The long-awaited renal unit has lain empty since the build was completed on schedule in April.

The 21 station, £7.8 million unit was built by the health board on behalf of the Welsh Renal Network.

At present only the meeting room in the state-of-the-art facility is in use and patients are still having dialysis in a temporary unit or having to travel to Carmarthen, with ill and elderly patients often being picked up at 5am.

A contract to run the unit was expected to be awarded by the end of May. However a spokesman for the Welsh Health Specialised Services Committee said this will now not happen until mid August, due to changes to the original legal contract.

A preferred bidder should be confirmed by next Monday, with the contract awarded between mid and late August.

“Depending on which company is awarded the contract it could be between four and 12 weeks before the permanent Withybush Dialysis unit is operational,” said the spokesman.

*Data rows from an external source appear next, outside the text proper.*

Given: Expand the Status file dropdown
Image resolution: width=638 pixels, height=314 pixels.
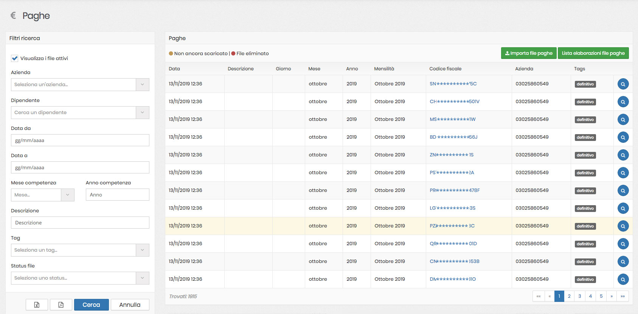Looking at the screenshot, I should (142, 278).
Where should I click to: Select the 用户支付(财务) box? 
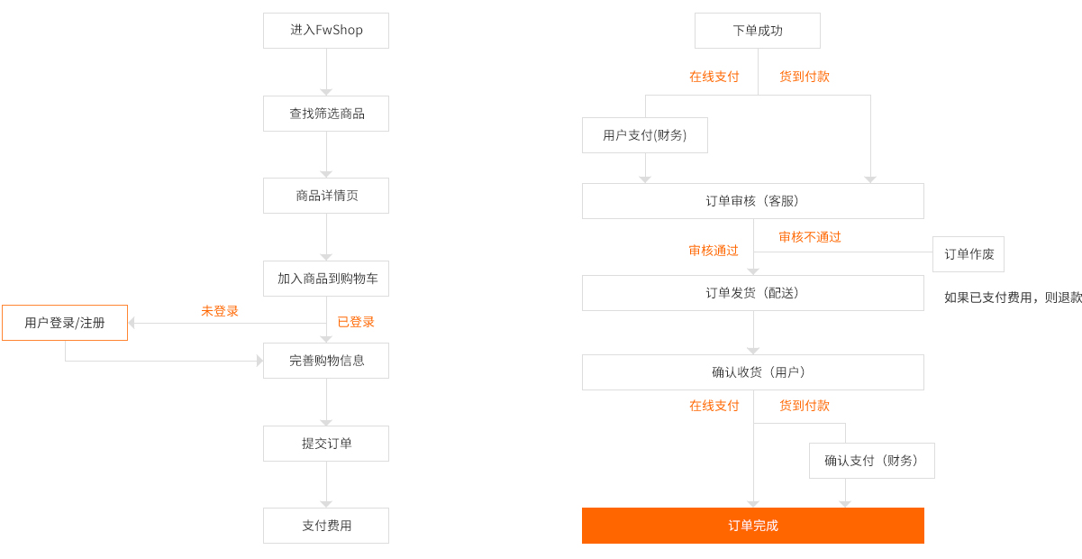(x=644, y=135)
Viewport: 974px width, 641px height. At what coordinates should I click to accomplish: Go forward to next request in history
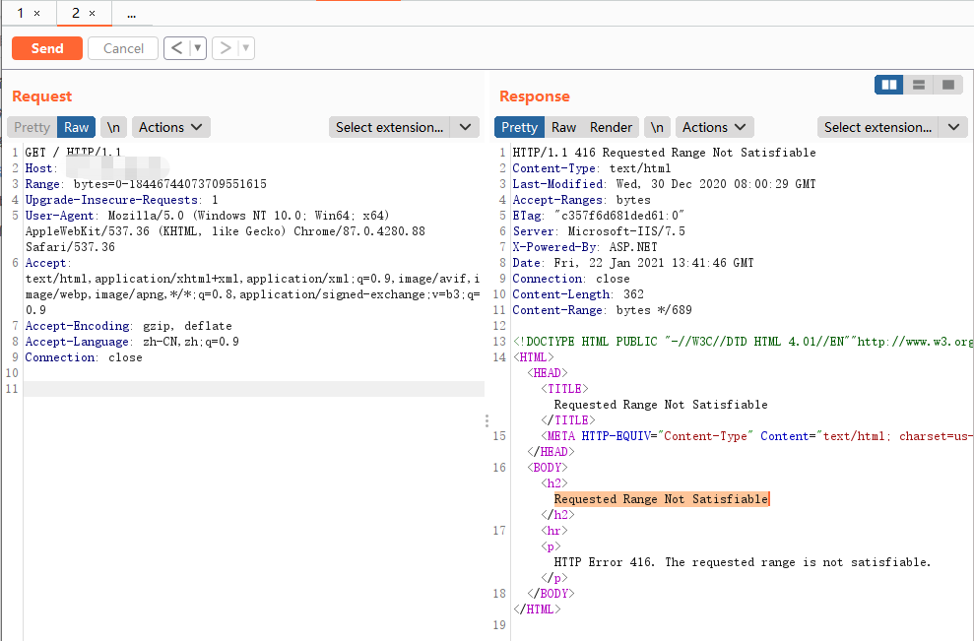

This means the unit should be up and running by mid September at the earliest or, in a worst case scenario, not until November.

Tony Wales, former chairman of the Pembrokeshire branch of the Hywel Dda Community Health Council, called the situation a “bureaucratic nightmare”.

“The minister needs to get hold of these people and knock their heads together to get some information as to why people are being denied the treatment they are entitled to,” he said.

“Enough is enough. We are becoming a laughing stock.”

Dialysis patient representative Alex Cottrell, who has been involved with the unit since its inception added: “We’ve been at this for ten years and gone through three ministers.

“If it was McDonalds it would be up and running – they would be frying the chips, they would have pulled out all the stops.

“It’s a beautiful building, we just have to get the patients in there.”